Across an expanse of scalp that began three inches above his eyes, Lau had meticulously pasted twenty six foot-long hairs, left to right, to form a clever little hair hat. The vanity behind this hopeless pretense was echoed in his clothing, which was stylish in a way that had nothing to do with style, like someone who'd once heard a description of the well-dressed man on the radio but had never actually seen one: color-coordinated tie and handkerchief, both in a large check; striped shirt; blazer nipped too sharply at the waist; wide gray slacks; white shoes. The gold rings on his index fingers, like the rings under his eyes, were a matching set.
We'd visited five coffee shops before we found one with a window table that had a reserved sign on it. Tran had led me to a table and we'd had more coffee, not as bracing as Eleanor's, but strong enough to keep the floor level. After a few minutes, one of the Chinese waitresses had started to set the reserved table: a carafe of coffee, a couple of pieces of toast.
“Here goes,” Tran said, and did his fade. Thirty seconds later, Peter Lau jittered in with three briefcases, looking like something that had been run over by the Doodah Parade. He'd sat down as though he were afraid his knees would snap, and gone immediately to work on the latches of the first briefcase.
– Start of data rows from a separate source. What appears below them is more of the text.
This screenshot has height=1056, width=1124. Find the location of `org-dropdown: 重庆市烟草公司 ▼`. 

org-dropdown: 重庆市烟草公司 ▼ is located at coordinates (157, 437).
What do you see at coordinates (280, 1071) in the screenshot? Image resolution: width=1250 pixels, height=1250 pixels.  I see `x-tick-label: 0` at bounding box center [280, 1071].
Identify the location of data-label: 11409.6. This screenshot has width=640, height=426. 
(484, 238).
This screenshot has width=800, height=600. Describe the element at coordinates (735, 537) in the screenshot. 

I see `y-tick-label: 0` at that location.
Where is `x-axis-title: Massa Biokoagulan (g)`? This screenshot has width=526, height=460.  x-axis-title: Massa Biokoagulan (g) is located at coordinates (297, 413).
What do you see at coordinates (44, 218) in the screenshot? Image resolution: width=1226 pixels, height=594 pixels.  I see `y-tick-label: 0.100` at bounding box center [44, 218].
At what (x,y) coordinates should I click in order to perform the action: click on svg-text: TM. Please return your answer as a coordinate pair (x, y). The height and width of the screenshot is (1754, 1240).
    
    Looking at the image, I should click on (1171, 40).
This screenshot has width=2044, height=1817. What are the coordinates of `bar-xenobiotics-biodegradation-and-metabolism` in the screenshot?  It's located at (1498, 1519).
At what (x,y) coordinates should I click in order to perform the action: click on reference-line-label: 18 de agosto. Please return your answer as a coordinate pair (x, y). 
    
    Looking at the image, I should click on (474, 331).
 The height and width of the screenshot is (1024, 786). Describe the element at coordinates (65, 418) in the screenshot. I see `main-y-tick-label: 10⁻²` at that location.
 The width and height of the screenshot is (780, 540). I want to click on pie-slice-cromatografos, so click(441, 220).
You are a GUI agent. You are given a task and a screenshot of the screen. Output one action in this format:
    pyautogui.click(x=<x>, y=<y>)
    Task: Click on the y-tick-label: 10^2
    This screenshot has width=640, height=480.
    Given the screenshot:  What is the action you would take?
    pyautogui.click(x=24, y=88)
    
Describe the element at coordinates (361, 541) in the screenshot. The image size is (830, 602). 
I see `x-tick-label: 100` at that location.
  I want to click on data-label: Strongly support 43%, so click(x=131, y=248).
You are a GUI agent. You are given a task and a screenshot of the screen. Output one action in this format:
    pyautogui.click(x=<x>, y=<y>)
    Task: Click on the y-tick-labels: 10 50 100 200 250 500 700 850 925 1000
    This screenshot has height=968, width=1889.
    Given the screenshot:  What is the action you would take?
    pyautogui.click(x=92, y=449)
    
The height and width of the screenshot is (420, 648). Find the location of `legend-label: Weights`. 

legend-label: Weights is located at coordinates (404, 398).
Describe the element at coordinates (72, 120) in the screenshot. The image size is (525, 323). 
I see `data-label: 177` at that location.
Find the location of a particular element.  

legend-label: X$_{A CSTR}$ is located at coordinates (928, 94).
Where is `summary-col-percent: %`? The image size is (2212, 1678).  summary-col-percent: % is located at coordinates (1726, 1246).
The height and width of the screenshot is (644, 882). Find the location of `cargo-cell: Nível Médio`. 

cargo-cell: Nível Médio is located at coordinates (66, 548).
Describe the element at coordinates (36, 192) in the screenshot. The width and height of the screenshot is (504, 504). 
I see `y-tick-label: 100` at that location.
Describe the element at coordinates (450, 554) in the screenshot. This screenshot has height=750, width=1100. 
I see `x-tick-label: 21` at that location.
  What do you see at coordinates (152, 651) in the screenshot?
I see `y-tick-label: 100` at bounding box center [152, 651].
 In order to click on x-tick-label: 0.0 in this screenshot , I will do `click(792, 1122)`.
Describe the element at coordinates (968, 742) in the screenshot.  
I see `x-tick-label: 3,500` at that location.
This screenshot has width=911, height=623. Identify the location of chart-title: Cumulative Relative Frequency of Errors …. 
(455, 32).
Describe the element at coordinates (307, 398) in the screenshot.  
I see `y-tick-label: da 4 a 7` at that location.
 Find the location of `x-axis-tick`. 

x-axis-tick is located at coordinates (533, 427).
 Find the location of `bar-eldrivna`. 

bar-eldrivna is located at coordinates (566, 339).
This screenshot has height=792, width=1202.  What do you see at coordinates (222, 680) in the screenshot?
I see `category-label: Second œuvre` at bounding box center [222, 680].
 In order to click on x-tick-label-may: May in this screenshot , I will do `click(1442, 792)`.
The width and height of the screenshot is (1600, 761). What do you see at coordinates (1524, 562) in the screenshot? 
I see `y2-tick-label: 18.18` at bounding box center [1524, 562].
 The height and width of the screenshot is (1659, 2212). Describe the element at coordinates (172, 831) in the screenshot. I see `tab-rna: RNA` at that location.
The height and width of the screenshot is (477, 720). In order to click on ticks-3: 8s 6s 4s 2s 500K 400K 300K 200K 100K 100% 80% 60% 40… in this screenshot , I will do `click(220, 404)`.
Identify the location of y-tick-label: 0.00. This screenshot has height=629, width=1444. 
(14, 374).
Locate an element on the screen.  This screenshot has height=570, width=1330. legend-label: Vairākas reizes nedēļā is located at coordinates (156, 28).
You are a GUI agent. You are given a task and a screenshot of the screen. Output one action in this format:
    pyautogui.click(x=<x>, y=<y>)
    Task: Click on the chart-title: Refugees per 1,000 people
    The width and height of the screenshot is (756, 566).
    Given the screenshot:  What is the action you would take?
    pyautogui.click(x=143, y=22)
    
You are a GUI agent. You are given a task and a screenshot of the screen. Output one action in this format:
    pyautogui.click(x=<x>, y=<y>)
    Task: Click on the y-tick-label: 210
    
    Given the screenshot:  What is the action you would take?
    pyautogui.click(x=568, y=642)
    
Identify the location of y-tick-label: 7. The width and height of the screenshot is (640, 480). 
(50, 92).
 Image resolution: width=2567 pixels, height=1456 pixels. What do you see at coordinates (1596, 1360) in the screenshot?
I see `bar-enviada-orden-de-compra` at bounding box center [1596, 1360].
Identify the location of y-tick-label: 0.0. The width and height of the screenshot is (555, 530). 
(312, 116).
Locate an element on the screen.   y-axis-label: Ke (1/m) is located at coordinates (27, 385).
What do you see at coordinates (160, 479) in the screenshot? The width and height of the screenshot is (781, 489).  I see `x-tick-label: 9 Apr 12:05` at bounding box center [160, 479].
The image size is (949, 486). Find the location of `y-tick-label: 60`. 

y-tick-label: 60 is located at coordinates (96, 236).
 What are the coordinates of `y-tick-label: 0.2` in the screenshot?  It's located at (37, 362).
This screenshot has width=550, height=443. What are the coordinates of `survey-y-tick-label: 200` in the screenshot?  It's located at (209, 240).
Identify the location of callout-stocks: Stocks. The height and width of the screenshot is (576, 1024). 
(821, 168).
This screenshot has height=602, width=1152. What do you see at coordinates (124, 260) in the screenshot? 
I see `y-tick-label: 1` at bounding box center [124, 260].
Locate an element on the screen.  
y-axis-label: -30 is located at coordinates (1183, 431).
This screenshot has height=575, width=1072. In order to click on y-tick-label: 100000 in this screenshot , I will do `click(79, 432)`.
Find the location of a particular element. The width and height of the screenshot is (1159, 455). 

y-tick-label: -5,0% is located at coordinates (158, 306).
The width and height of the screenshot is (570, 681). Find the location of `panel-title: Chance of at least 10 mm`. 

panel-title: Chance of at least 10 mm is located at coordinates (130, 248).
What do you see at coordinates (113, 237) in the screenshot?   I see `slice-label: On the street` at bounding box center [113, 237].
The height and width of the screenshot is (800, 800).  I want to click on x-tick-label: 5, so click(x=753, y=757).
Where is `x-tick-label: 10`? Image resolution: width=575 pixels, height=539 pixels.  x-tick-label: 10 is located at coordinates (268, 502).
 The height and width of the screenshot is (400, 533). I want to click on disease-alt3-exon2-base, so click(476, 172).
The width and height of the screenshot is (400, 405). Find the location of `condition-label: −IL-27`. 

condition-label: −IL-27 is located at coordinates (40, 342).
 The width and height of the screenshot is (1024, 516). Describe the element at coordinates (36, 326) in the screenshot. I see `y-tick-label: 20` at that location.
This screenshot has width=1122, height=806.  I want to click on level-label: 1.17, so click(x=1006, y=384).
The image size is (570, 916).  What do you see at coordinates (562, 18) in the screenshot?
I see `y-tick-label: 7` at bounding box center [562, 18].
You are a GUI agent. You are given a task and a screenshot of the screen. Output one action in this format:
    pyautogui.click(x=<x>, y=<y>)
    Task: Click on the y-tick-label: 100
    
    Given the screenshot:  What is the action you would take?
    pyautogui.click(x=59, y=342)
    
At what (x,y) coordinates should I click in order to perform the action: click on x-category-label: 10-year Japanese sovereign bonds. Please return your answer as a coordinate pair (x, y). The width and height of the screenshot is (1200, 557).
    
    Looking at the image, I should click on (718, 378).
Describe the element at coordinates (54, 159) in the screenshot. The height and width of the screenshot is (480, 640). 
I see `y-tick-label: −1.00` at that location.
After nine or ten false starts he worried the snaps into submission and pulled out a laptop computer, which he opened and put dead center in front of him. The next case yielded, after a prolonged struggle, a cellular telephone and a miniaturized fax machine. Case number three, which probably contained his secretary, he placed on the seat next to him.
Only then, floating office in place, did he take any sustenance: He lit a cigarette, cupping his shaking hands around a cheap plastic lighter as though he were in a full-force gale. Smoke streaming from his nostrils, he carefully poured coffee onto the table near his cup and then gave up and handed the trembling carafe to the waitress, who doled out something less than half a cup. When he lifted it, I could see why; his hand was so unsteady that I would have taken equal odds on his dropping it, spilling the coffee on his shirt, or knocking out a tooth with the rim of the cup.